● ABOUT THIS TASK
Apart from the pictures, reproduce the data below exactly as it stands.

(Stored items from a collection)
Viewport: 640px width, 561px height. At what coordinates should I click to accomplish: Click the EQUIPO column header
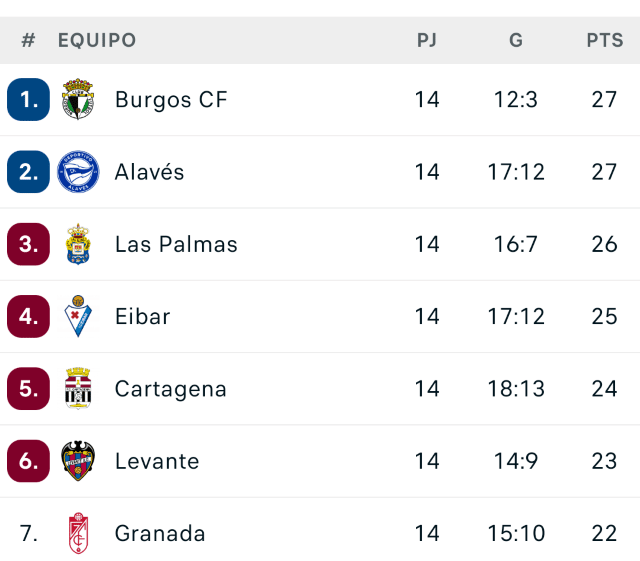[97, 41]
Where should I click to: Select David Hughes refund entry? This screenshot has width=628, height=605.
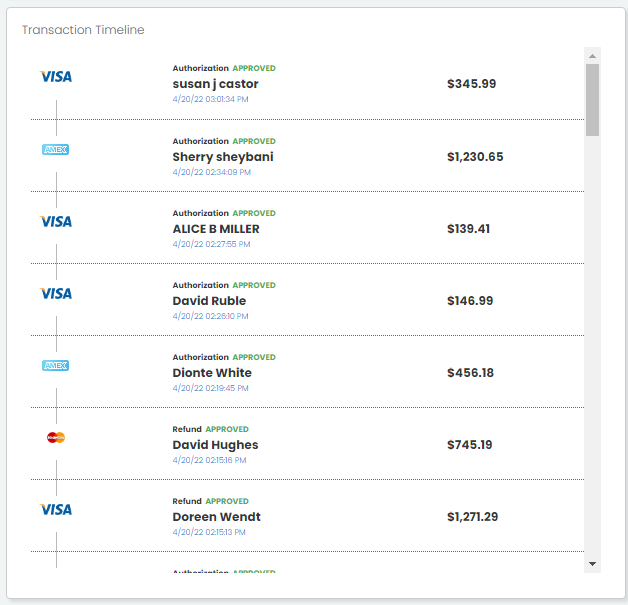[215, 445]
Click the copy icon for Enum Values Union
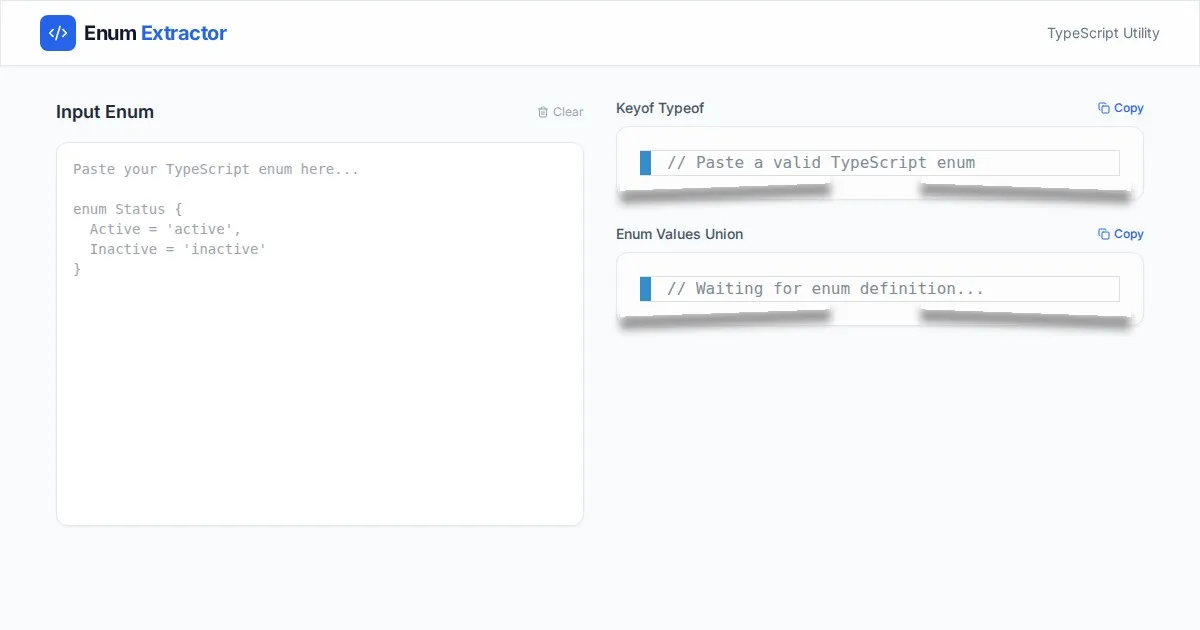The width and height of the screenshot is (1200, 630). pos(1103,234)
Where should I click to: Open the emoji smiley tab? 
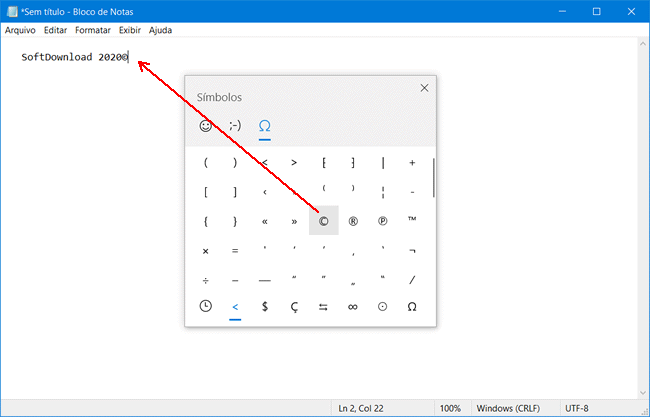(206, 126)
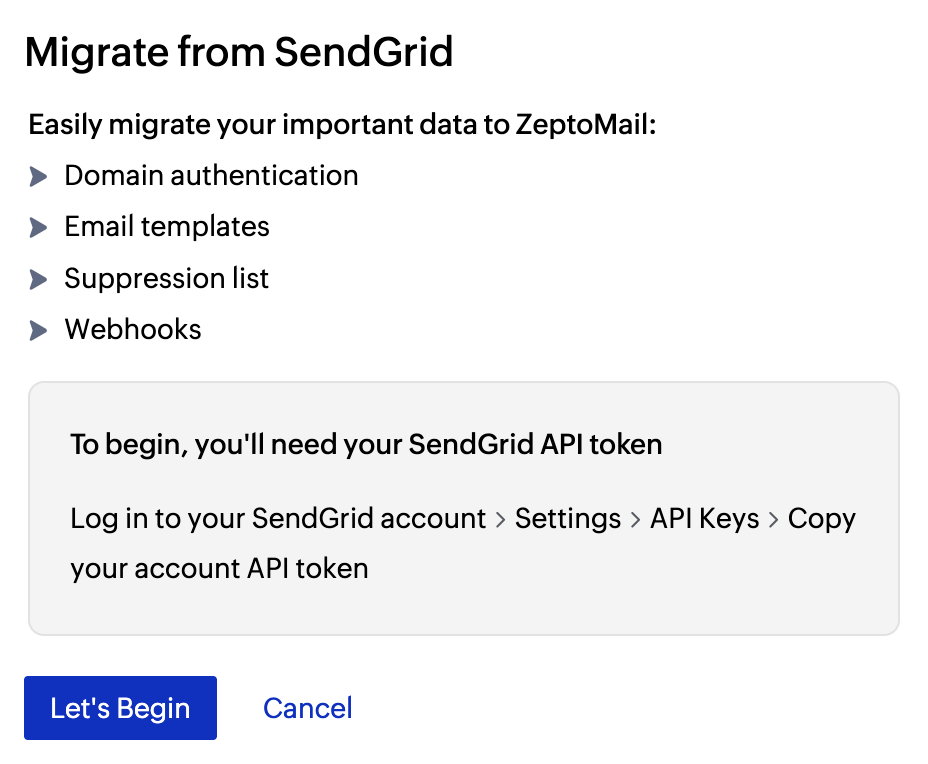This screenshot has width=928, height=764.
Task: Click Cancel to dismiss the migration
Action: [307, 708]
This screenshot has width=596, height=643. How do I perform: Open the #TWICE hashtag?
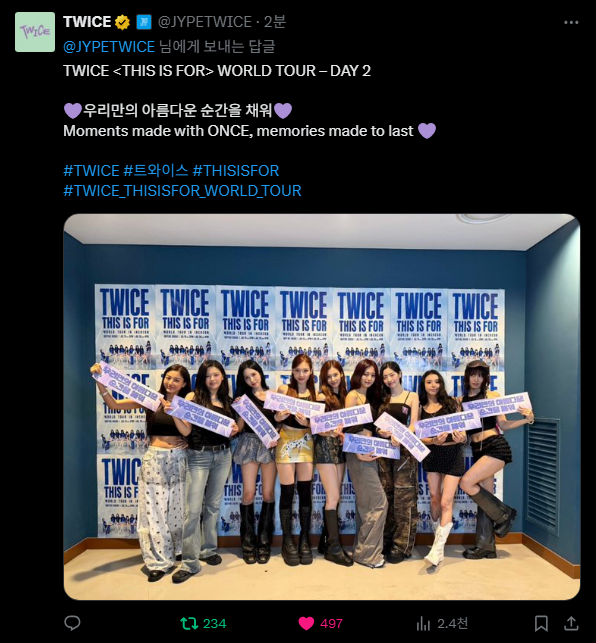pyautogui.click(x=91, y=171)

● RESPONSE
Viewport: 640px width, 561px height. At what coordinates should I click to accomplish: Click the EQUIPO column header
[97, 41]
Where should I click to: Select David Hughes refund entry? This screenshot has width=628, height=605.
[215, 445]
Click the copy icon for Enum Values Union
The width and height of the screenshot is (1200, 630). pos(1103,234)
Where should I click to: Open the emoji smiley tab? 
(206, 126)
This screenshot has width=928, height=764.
Task: Click Cancel to dismiss the migration
Action: [307, 708]
This screenshot has width=596, height=643. How do I perform: Open the #TWICE hashtag?
pyautogui.click(x=91, y=171)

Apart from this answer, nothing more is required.